Welcome to the pandemic, where half of my social media feed consists of people extolling the virtues of staying in and working on new projects (didja know Shakespeare wrote King Lear while quarantined?) and the other half of my feed have young children.
I apparently have an introvert-heavy feed, as no one gives a shit about going out, except to bring children to daycare or school.
I am home, as always, with my infant daughter and (new!) my husband and preschool-aged son. If it were the two adults, or even the two adults and the baby, we’d be fine. I have to force myself out of the house at the best of times. But an active preschooler who needs everything just so (“He’s very particular,” says his preschool teachers. “He knows exactly what he wants.”) is not exactly a Shakespearean-style quarantine.
There are a lot of online suggestions for keeping kids occupied while schools are closed. I am unconvinced that they were made with real preschoolers in mind, though I remind myself that I signed him up for daycare as a toddler when it became abundantly clear to me that guiding a young mind through any sort of structured activity on a daily basis was not among my skill-sets. No one can love him more than me, I said, but someone else can teach him to put on his shoes.
Subscribing to Disney+ only gets us so far.
In the midst of all this, I am taking a poetry class. I did not think I’d be writing poetry in the middle of a pandemic, but here we are. In the middle of a pandemic, not writing poetry.
The saving grace of this situation is that it’s shaken me out of the slothlike low-level depression of being home with a baby all day. Instead I am in full anxiety-fueled problem solving mode, scanning depleted grocery store shelves for more things we should have on hand lest we become too ill to shop. I bought instant noodles in the event that one of us needs to self-isolate in the bedroom and the other is too busy wrangling two children to bring up food; we could keep the kettle in there.

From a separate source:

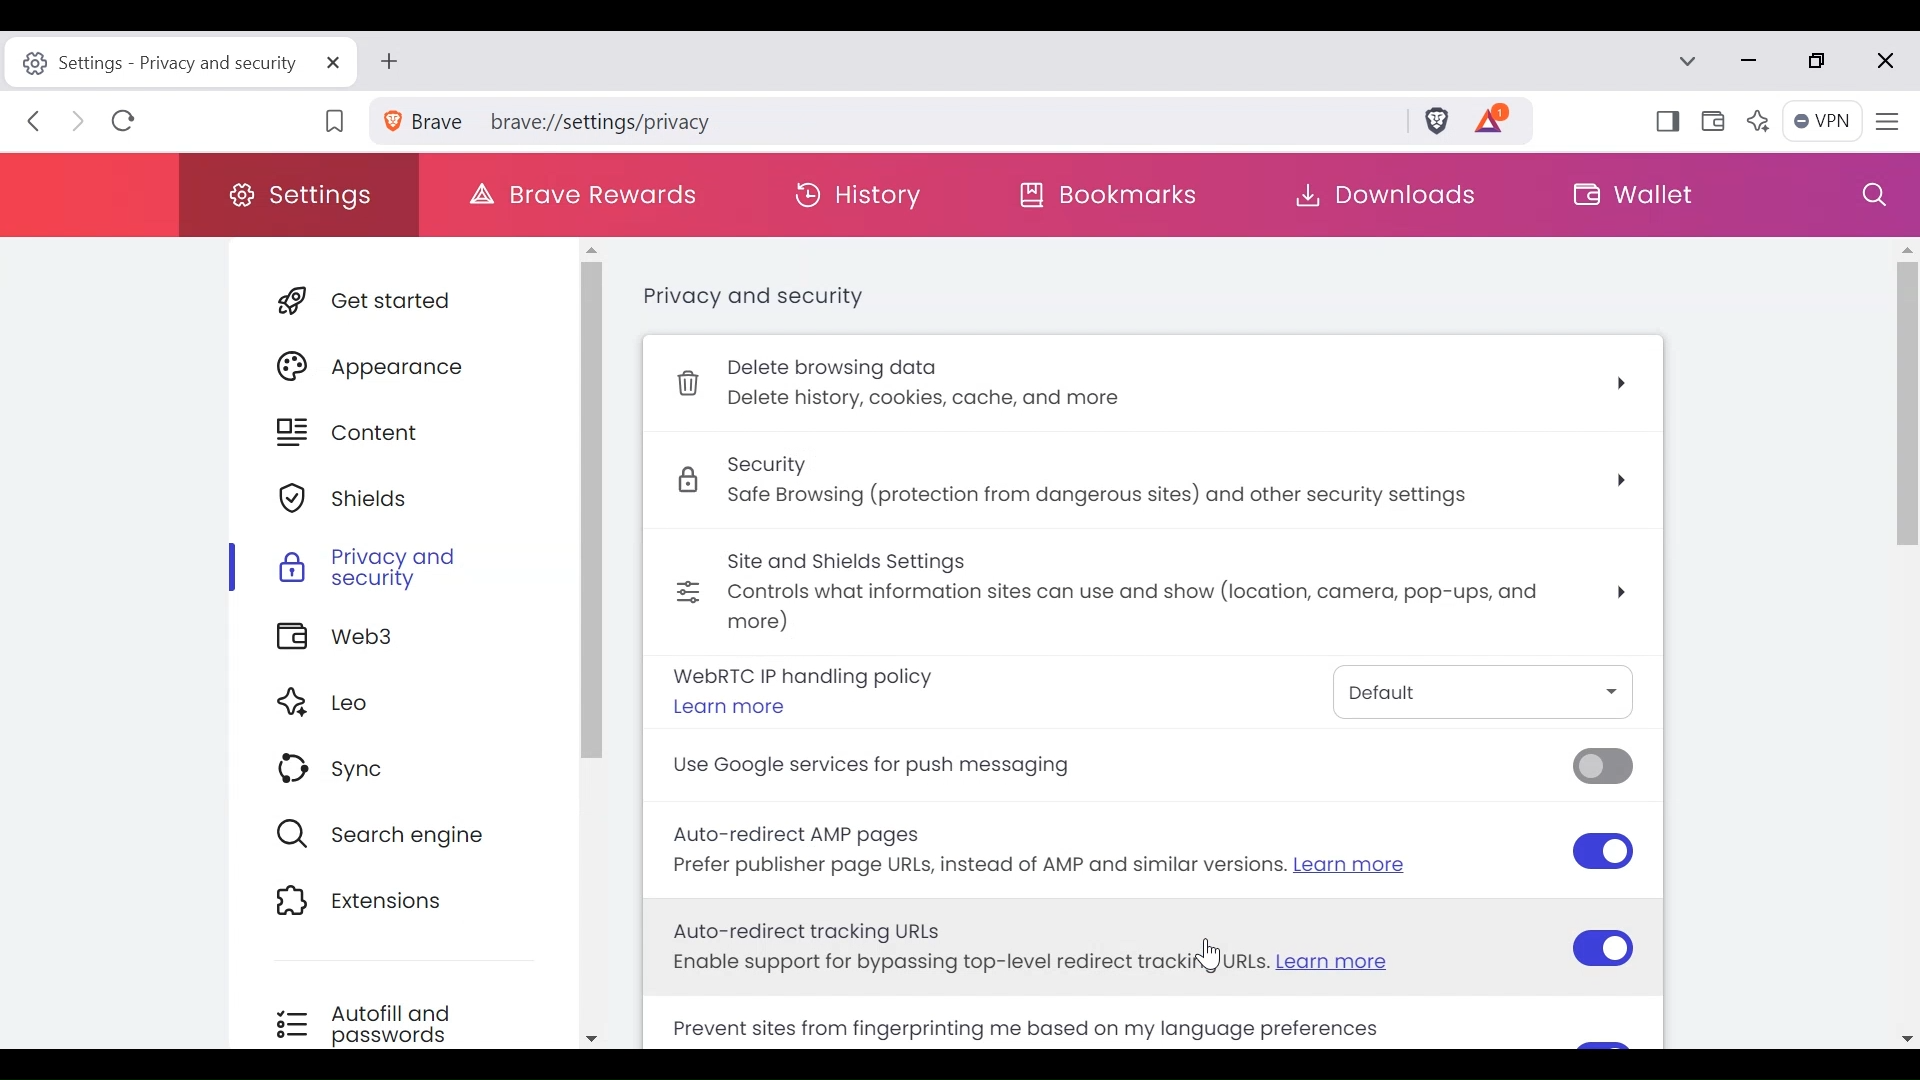 Image resolution: width=1920 pixels, height=1080 pixels. What do you see at coordinates (1693, 63) in the screenshot?
I see `Search tabs` at bounding box center [1693, 63].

Amazon is shutting down. Is that in Canada too? Should I buy all the things now while I can? My kid has found every toy in the house already and we have nineteen more days of this to go, that we know of. (I cannot think beyond that.)
One of the poetry exercises involved writing a list of words, and all of mine had to do with this coronavirus.
Today at the grocery store, I ran into a woman I’ve seen at daycare pickup. I don’t know her name, or her kid’s name, but we’re both brown so we give each other the nod. We made small talk at a distance, which is the longest conversation we’d ever had, but I am hungry for regular, every day human interaction, even though I hate people.
The anniversary of my dad’s death is in a few days. This will have to be postponed. But making cake for my husband’s birthday is a child-occupying activity, so we will make cake. I hope our babysitter is free once this is all over. The last time she was here she had just got a part in a play, and I’m sure that is cancelled now.
Friends of mine met for brunch last Saturday. We hesitated, but met while we still could. Restaurants are closed now. I’m glad I went, and saw some of my people before we went underground. I have not been seeing enough people lately, but never mind that now. We saw my 82 year old father-in-law that day too. I wonder if that will be the last time we see him, although he is (fortunately) a misanthropic hermit on his best days, and I cannot think beyond a blank cement wall spray-painted with “Everything will be fine.”
I wish I had never seen the Walking Dead, not even the excellent first season where they actually cared about the pandemic. Rick was in a coma for just two months, and look what happened.
I started out hyperfocusing on the data, but I can’t keep track of all of Canada now. I look up Ontario’s numbers each day, but I don’t remember how it grown. I can’t keep track enough to write a post about how I am not writing, and fuck all you people with projects.
So let me just say, if you able to make use of this weird-ass time, more power to you but shut up. The rest of us are just getting through.
We have food, we have toilet paper, we have public health. We have anxiety, we have active children, we have no idea when this will end.
Thanks so much for this post, Sonal. You’re expressing so clearly what most of us are feeling although I”m not sure those of us without small children can fully appreciate how exhausting life must be. I hope baking (and eating) that cake lifts everyone’s spirits!